The risks involved in hesitation or delay, for whatever reason, in complying with orders of Court are serious, and the person disobeying them or not complying with them will alone be responsible for the consequences and he cannot be heard to say that he has referred the matter to his official superiors, and for that matter his official superiors can not give him any kind of protection. The arm of law is long enough to reach even the superior officers themselves if they give instructions contrary to the orders of the Court, or give an impression to the Subordinate officials that compliance with orders of Court, without their approval will open them to disciplinary action or make them blameworthy.”
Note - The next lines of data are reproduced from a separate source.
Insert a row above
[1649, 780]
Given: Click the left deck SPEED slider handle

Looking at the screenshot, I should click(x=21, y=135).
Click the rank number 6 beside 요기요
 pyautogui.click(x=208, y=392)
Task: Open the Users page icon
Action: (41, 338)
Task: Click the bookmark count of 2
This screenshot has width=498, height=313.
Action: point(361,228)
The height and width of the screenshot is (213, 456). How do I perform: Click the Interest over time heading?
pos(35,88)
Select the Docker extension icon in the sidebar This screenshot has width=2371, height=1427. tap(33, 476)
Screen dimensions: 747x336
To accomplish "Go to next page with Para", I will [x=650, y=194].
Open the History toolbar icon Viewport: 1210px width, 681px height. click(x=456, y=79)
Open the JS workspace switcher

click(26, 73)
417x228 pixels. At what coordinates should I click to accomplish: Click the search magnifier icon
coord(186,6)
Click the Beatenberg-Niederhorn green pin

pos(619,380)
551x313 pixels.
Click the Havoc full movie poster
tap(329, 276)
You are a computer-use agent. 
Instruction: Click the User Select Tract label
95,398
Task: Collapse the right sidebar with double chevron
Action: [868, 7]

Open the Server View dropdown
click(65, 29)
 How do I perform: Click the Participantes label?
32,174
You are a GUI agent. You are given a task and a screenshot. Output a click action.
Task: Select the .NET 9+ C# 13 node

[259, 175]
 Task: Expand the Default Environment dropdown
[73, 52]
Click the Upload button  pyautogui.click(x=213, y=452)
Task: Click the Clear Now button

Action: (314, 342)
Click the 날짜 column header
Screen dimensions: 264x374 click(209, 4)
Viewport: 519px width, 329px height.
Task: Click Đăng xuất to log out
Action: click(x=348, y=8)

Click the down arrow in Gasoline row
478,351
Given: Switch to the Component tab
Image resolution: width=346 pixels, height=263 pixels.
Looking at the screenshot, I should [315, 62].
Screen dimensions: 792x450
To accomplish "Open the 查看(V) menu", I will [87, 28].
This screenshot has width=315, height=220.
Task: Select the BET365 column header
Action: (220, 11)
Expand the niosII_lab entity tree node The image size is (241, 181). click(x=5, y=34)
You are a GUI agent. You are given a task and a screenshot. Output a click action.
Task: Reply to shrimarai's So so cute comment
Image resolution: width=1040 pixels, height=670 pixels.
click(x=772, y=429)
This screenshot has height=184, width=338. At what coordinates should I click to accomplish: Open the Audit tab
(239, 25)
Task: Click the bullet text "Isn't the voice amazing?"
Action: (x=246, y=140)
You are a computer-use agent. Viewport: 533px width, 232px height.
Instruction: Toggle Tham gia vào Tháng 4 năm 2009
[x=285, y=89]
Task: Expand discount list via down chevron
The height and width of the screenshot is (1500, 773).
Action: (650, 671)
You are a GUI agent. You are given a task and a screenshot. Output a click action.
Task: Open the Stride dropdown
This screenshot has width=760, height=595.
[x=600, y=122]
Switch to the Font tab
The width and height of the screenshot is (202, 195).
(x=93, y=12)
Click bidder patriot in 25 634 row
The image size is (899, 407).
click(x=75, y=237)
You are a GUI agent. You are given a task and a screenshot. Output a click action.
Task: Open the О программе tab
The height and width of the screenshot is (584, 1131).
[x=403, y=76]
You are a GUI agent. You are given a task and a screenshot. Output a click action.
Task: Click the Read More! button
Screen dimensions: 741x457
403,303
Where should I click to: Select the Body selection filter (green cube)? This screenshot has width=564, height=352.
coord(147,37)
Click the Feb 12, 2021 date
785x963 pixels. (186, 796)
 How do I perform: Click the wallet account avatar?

31. For the reasons stated above, we hold the respondent-N.S. Kanwar to be guilty of contempt of court on account of non-compliance of the direction given on 3.12.1992 in C.W.P. No. 1093 of 1990.
32. Having held the respondent guilty of contempt of Court, we may now examine the issue as to whether apology tendered by him should be accepted or not. In this regard, we may mention that although the respondent did not comply with the Court’s order for sufficiently long time, after receipt of the notice of contempt he passed order dated 31.7.1994 and at the same time tendered unqualified apology. Subsequently, he has passed two more orders dated 8.8.1994 (Annexures R/9) and R/10) giving benefits of regularisation of service to both the petitioners with effect from 1.10.1988. In addition to this, learned counsel for the respondent has made a statement that all consequential benefits will be paid to the petitioners within a period of one month. This shows that at least after the receipt of notice of contempt, the respondent has taken steps for compliance of the Court’s order dated 3.12.1992. In view of these orders and the unqualified apology tendered by the respondent, we do not consider it proper to impose any substantive sentence on the respondent. In our opinion the ends of justice would be served by administration of a severe reprimand to the respondent.
33. In the result, the respondent is held guilty of contempt of court but is let off with a severe warning. Taking note of the fact that the petitioners have been forced to file a second petition in the High Court on account of omission of the respondent to comply with the court’s order, we direct that the respondent shall pay costs of Rs.1000/- to each of the petitioners.